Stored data
···

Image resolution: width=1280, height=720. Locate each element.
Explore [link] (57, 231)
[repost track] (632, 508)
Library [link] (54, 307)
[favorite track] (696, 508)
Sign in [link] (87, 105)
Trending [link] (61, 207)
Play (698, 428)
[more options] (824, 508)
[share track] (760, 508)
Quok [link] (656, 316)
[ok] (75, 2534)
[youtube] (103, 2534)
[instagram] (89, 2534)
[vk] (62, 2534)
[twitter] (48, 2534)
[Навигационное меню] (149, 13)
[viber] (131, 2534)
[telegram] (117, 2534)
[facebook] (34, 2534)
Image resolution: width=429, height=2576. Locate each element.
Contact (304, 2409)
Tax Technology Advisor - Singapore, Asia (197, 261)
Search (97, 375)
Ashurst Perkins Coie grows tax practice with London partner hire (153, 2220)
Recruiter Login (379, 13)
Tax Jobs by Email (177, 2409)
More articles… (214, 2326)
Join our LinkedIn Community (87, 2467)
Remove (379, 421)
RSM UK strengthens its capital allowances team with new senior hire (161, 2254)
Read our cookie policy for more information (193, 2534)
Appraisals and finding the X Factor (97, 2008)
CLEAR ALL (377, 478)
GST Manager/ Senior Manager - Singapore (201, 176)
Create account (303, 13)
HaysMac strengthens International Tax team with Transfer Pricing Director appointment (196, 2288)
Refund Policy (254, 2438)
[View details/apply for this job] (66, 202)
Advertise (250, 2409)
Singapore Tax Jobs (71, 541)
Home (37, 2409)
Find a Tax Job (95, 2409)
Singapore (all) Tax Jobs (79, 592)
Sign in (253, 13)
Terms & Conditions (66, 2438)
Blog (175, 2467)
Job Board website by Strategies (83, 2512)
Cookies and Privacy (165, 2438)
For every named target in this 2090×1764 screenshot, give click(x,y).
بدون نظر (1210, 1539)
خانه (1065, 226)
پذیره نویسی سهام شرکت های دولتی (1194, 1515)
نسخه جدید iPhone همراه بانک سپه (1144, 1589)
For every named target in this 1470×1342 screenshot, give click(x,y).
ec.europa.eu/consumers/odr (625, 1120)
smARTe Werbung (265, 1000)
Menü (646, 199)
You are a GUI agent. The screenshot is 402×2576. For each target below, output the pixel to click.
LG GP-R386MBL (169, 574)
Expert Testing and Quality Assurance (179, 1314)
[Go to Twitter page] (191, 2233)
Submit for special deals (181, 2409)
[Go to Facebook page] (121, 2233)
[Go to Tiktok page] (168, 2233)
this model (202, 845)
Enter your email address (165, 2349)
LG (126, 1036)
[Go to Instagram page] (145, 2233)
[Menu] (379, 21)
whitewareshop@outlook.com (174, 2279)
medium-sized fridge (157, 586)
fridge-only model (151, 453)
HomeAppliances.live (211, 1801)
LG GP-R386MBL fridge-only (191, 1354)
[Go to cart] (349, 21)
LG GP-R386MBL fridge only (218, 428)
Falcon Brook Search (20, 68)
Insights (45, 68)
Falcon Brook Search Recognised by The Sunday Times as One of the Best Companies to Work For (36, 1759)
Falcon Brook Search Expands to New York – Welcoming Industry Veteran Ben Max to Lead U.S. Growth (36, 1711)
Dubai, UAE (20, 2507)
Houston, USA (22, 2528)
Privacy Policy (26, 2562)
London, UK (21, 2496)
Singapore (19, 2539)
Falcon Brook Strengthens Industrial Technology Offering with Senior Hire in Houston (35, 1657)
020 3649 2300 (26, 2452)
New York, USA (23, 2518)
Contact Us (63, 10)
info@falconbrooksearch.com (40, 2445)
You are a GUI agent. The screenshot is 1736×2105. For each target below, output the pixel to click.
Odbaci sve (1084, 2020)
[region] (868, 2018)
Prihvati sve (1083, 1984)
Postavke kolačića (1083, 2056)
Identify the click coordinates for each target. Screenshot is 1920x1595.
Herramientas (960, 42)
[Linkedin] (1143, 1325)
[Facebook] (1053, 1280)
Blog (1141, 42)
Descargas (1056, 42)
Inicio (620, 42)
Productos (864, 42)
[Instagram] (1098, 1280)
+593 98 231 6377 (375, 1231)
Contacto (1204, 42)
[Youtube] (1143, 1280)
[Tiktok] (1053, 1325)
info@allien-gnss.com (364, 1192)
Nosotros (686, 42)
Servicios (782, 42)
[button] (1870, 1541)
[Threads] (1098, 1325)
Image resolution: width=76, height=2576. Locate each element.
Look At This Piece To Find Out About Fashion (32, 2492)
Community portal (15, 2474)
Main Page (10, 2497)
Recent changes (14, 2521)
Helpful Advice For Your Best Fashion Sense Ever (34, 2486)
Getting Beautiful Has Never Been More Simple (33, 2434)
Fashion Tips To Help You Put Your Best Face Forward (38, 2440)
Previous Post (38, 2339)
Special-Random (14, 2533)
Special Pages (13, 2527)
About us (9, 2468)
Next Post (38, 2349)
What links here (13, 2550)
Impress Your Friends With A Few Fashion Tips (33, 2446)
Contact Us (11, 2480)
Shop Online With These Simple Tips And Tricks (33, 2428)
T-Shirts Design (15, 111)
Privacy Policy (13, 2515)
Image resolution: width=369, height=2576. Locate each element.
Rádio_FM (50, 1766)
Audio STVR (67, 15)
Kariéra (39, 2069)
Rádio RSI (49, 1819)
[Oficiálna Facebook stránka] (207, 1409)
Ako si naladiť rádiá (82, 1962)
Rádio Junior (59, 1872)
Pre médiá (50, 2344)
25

···

■ WORK REQUEST: Count the lines of the records that include the word "agent". Give the number by itself.

■ EXPECTED ANSWER: 2